What to produce:
Take the data below and filter it for lines containing the word "agent"; show each line found.

Input for this task:
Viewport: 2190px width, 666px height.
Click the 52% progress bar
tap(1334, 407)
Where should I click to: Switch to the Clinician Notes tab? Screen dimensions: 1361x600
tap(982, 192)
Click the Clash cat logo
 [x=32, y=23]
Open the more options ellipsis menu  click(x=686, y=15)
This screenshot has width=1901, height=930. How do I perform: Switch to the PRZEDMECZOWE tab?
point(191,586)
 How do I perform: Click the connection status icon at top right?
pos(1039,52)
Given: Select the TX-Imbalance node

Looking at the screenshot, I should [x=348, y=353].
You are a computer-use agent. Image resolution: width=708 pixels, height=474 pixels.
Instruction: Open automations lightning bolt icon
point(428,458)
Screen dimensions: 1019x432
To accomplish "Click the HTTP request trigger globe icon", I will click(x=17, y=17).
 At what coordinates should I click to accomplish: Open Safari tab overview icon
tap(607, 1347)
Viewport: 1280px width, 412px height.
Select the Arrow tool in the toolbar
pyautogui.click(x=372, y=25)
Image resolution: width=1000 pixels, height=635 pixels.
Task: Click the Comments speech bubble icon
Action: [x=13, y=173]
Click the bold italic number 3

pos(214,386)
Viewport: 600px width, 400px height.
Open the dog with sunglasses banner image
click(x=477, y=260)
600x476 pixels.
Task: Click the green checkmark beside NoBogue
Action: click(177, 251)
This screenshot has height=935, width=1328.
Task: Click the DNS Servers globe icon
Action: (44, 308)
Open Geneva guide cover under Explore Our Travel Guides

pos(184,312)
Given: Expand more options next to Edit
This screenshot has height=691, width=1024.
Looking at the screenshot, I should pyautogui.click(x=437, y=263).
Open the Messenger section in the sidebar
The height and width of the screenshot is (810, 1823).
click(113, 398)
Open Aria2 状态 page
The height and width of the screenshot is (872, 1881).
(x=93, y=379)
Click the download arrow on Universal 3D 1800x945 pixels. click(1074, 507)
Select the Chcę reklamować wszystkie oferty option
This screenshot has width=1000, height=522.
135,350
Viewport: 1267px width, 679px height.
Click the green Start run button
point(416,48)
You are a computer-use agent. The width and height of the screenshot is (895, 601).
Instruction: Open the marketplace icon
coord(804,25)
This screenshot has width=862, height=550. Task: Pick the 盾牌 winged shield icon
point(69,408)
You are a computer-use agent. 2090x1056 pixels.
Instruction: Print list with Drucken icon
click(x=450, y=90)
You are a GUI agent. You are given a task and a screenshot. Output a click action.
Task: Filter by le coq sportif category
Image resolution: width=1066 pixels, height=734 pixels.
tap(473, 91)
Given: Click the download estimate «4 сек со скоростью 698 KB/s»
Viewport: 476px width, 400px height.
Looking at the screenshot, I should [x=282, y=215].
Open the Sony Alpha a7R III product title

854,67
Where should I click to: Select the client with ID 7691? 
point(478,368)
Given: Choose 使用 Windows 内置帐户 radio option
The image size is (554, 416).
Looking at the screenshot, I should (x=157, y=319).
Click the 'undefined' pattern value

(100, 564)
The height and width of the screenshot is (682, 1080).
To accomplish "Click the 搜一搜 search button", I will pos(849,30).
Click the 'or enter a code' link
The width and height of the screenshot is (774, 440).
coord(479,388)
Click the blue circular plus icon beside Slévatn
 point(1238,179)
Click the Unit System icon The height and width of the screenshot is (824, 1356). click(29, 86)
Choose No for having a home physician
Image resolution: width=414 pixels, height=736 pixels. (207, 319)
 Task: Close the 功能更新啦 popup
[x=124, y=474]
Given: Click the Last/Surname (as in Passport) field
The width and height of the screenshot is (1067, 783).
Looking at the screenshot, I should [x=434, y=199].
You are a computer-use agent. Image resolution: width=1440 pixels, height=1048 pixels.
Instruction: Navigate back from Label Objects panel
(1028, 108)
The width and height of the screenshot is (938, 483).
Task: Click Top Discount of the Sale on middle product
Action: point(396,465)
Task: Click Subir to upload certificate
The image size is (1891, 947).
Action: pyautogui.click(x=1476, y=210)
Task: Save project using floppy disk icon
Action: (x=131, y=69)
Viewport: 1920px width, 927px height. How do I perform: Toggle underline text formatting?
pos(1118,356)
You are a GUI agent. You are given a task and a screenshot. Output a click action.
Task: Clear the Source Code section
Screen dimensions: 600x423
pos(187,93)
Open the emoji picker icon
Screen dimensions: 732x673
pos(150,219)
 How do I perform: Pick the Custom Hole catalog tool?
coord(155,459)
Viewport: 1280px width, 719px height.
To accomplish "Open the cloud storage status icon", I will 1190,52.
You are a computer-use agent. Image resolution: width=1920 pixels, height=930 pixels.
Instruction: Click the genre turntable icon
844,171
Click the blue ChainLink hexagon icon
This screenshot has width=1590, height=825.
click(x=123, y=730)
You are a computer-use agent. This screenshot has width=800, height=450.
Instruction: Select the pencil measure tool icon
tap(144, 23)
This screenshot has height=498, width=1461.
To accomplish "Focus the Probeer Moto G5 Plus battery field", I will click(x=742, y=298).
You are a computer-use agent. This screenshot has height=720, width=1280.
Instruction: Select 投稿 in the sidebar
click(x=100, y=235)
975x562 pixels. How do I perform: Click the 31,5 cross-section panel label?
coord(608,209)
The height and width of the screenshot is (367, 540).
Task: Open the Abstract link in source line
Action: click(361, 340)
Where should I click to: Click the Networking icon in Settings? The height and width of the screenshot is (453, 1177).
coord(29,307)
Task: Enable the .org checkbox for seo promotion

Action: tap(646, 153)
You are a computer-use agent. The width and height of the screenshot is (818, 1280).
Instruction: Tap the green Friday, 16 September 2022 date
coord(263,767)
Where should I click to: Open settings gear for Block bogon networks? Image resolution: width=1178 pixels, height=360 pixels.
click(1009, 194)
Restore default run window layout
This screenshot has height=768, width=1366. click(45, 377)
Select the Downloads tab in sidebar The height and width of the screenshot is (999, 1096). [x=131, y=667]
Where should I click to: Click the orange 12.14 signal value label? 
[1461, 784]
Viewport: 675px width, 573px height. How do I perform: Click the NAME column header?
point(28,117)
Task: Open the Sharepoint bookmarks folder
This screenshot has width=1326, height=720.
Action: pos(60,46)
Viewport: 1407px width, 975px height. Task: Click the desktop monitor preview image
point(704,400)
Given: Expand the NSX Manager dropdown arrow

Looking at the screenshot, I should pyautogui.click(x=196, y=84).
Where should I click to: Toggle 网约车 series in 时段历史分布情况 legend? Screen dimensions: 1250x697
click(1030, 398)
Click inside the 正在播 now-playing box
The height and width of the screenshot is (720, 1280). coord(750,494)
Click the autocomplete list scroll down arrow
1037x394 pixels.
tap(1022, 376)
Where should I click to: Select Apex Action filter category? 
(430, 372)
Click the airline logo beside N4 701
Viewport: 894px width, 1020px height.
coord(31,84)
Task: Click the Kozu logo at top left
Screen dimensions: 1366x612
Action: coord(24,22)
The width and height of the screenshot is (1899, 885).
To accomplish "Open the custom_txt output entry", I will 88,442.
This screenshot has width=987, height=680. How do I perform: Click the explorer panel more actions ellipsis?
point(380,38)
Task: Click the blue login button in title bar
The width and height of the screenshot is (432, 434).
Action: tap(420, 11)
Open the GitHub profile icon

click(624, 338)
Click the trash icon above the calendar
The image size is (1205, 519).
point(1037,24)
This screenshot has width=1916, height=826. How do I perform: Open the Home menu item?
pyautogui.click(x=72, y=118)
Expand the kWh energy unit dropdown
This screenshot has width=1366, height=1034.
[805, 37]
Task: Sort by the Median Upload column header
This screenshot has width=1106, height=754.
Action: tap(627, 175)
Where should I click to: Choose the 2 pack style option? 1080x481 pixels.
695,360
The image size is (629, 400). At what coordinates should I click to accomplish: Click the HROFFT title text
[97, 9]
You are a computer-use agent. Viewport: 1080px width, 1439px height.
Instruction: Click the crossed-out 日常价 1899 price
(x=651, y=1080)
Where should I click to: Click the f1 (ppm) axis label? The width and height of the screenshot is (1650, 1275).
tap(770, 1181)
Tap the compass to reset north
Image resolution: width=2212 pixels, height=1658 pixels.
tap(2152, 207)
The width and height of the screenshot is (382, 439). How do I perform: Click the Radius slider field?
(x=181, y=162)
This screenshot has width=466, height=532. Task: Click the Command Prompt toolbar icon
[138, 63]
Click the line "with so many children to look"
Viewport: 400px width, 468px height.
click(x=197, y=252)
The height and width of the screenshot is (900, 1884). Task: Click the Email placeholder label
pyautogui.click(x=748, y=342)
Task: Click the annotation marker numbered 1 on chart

Task answer:
You are a computer-use agent. Image resolution: width=708 pixels, height=474 pixels.
You are a computer-use agent. The width and height of the screenshot is (895, 601).
You are a computer-use agent. 2090x1056 pixels.
You are a GUI agent. You are given a task and a screenshot. Output a click action.
You are a computer-use agent. Image resolution: width=1440 pixels, height=1048 pixels.
You are a GUI agent. You are given a task and a screenshot. Output a click action.
You are a computer-use agent. Image resolution: width=1920 pixels, height=930 pixels.
You are a computer-use agent. This screenshot has width=800, height=450.
You are a computer-use agent. This screenshot has height=720, width=1280.
You are a computer-use agent. The width and height of the screenshot is (818, 1280).
You are a computer-use agent. Viewport: 1080px width, 1439px height.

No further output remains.